• _WORK ORDER_
Every record below must be retyped exactly, with the pictures left out.

• _PROVIDED DATA_
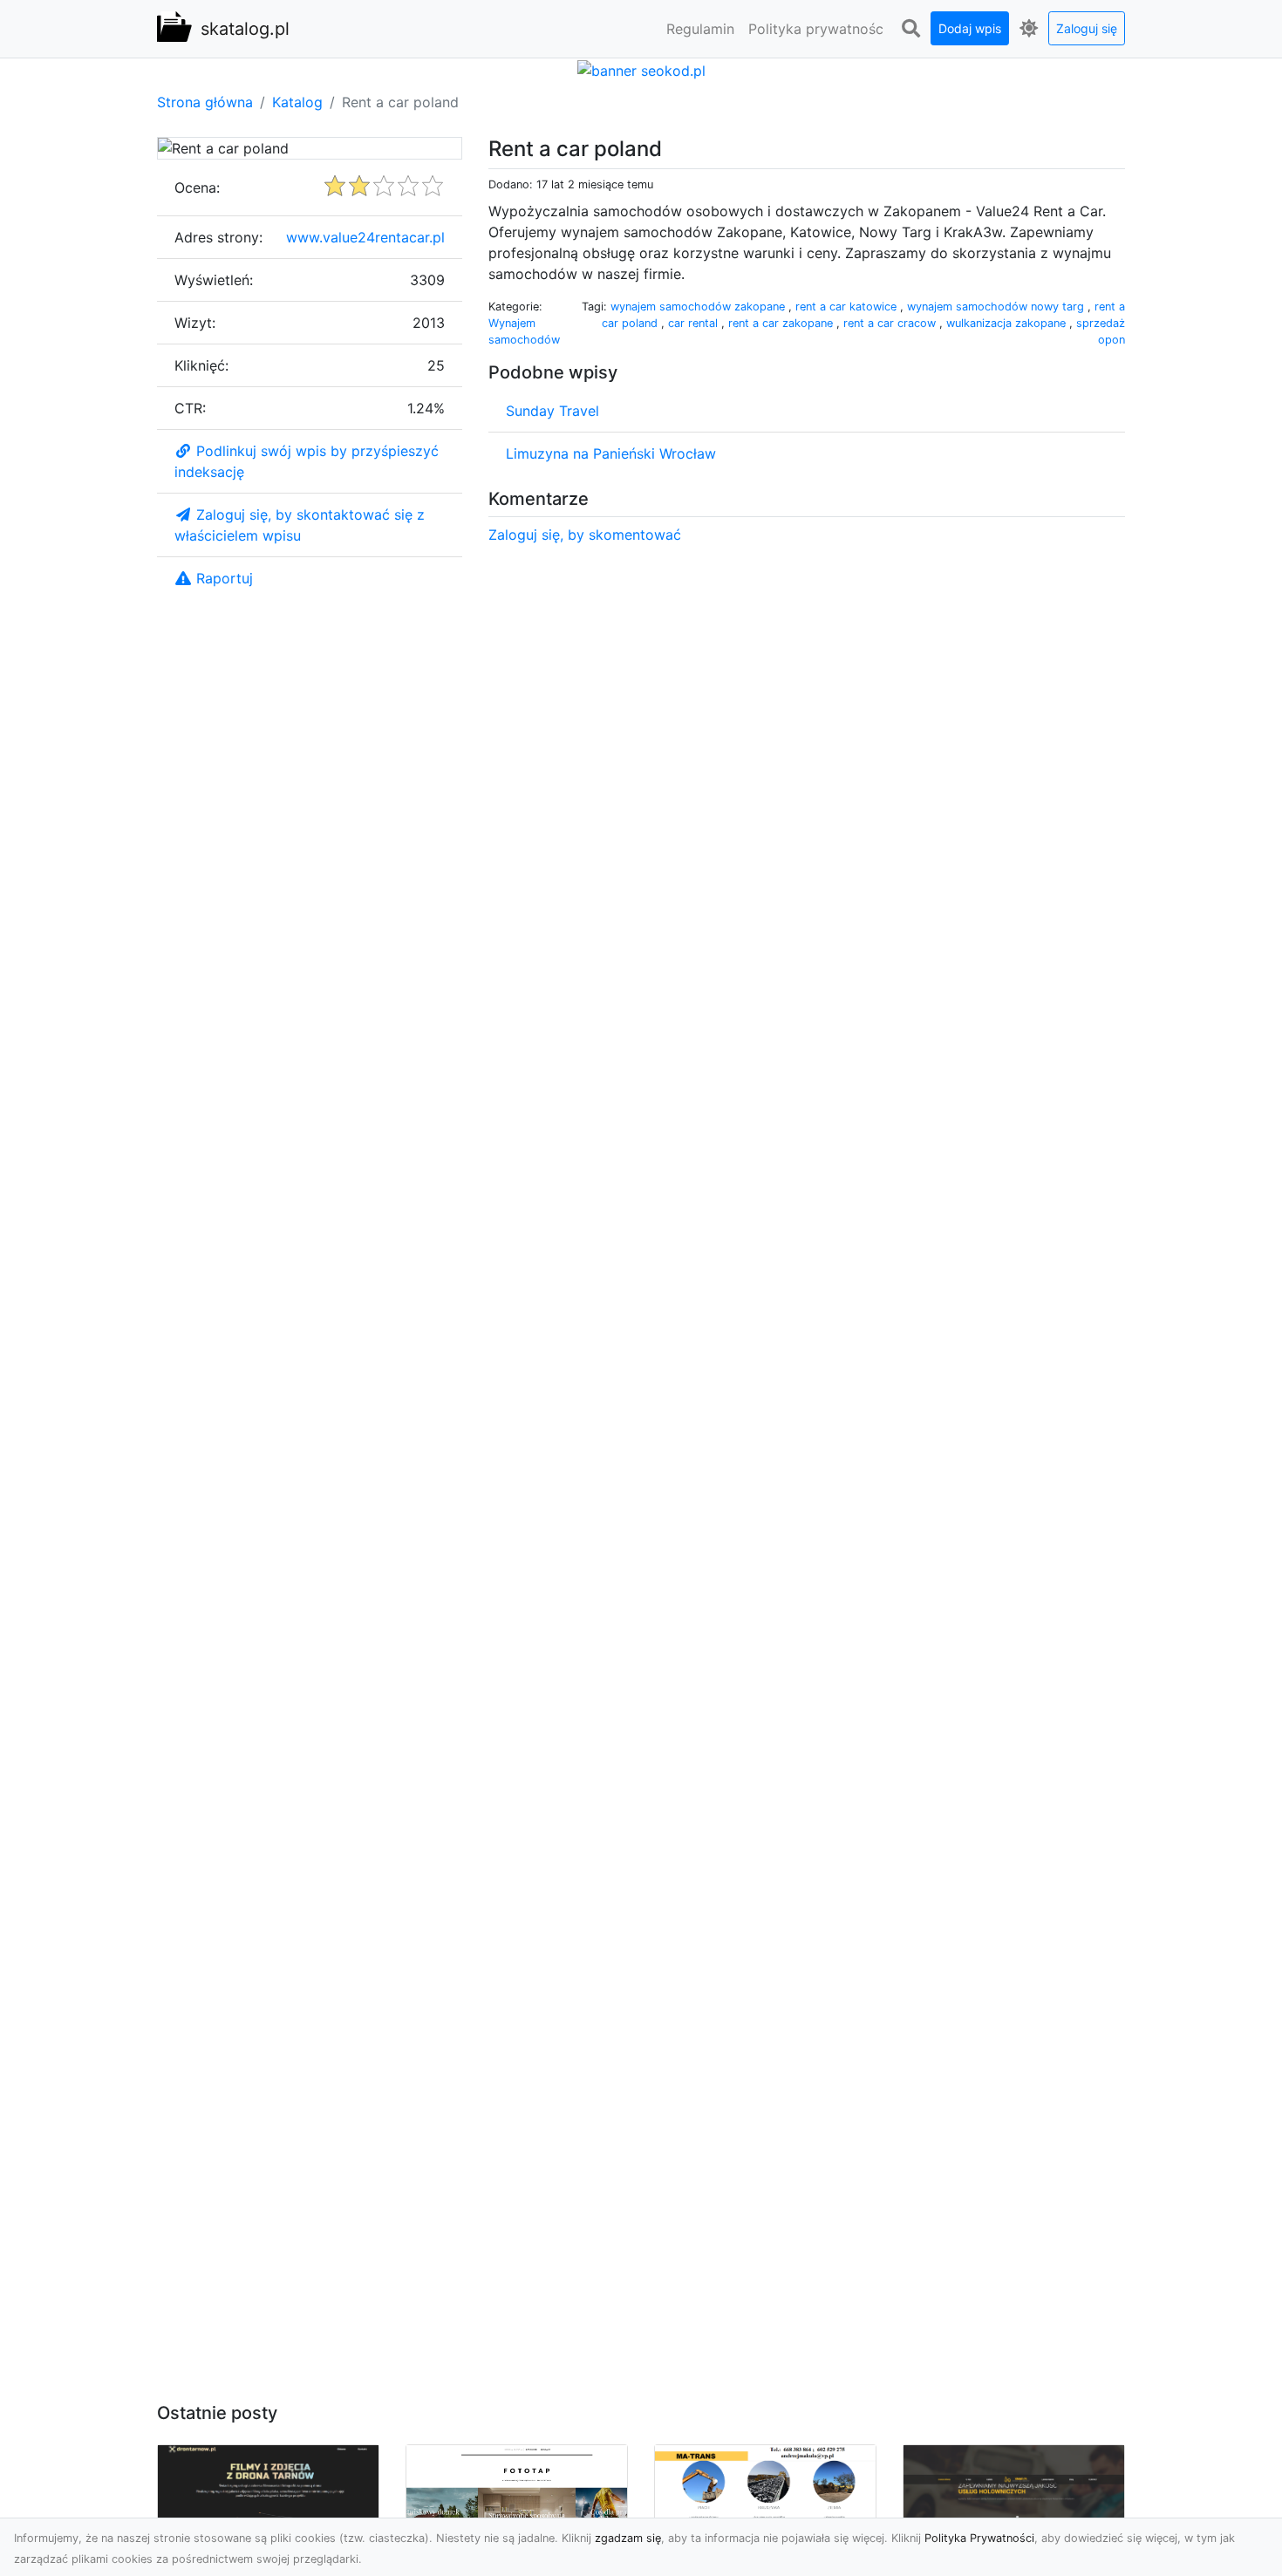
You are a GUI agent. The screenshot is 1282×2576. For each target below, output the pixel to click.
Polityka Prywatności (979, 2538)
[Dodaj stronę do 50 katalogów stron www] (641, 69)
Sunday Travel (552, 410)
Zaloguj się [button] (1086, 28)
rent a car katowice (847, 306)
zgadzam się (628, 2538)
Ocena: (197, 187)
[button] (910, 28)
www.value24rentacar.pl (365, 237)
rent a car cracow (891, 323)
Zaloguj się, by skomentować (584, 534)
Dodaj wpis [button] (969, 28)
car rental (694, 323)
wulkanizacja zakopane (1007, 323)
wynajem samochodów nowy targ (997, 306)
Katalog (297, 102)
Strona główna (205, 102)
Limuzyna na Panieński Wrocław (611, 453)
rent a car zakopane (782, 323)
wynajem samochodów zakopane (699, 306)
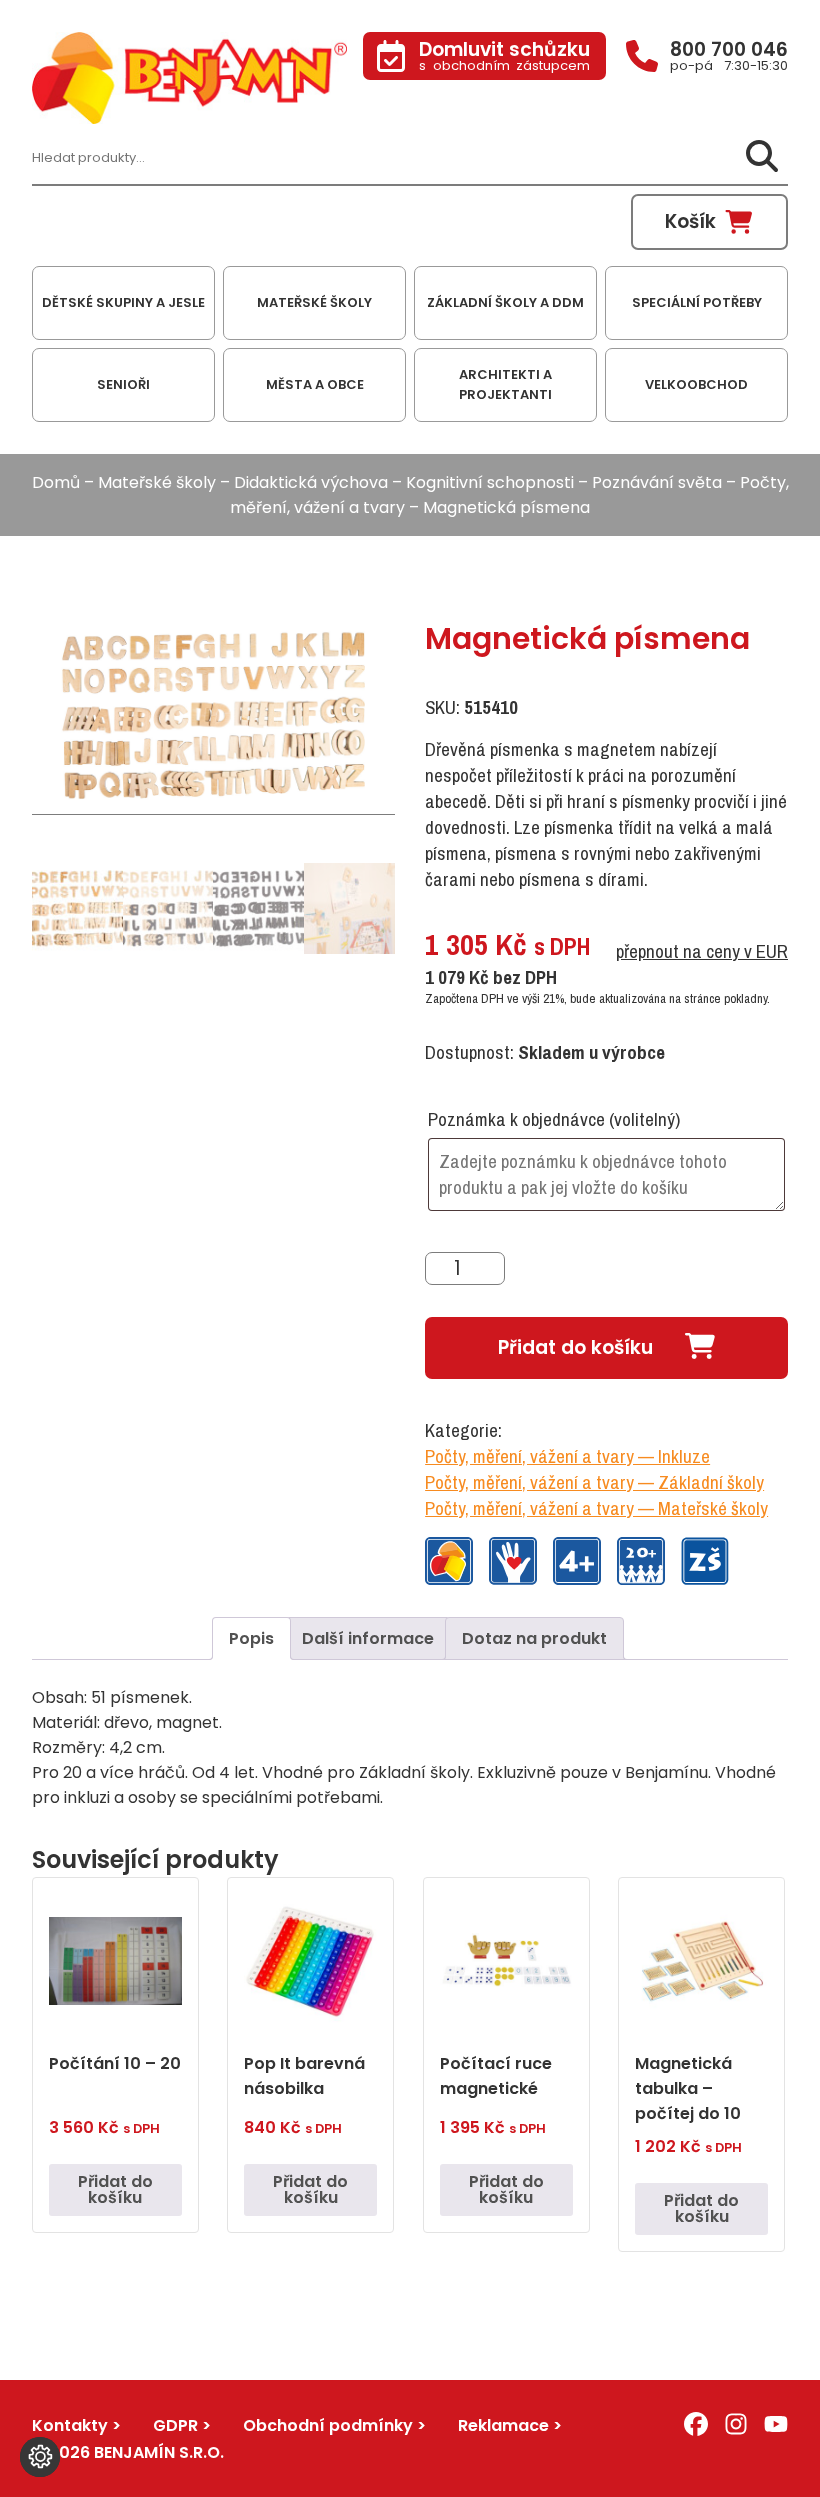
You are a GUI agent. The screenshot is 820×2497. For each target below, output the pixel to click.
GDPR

• _RESPONSE TO THIS TASK_
You are a GUI agent. The screenshot is 1282×2576. For each target below, output the pixel to click.
Polityka Prywatności (979, 2538)
[Dodaj stronę do 50 katalogów stron www] (641, 69)
Sunday Travel (552, 410)
Zaloguj się [button] (1086, 28)
rent a car katowice (847, 306)
zgadzam się (628, 2538)
Ocena: (197, 187)
[button] (910, 28)
www.value24rentacar.pl (365, 237)
rent a car cracow (891, 323)
Zaloguj się, by skomentować (584, 534)
Dodaj wpis [button] (969, 28)
car rental (694, 323)
wulkanizacja zakopane (1007, 323)
wynajem samochodów nowy targ (997, 306)
Katalog (297, 102)
Strona główna (205, 102)
Limuzyna na Panieński Wrocław (611, 453)
rent a car zakopane (782, 323)
wynajem samochodów zakopane (699, 306)
You are a GUI agent. The screenshot is 820×2497. For each target below, output the pixel to click.
GDPR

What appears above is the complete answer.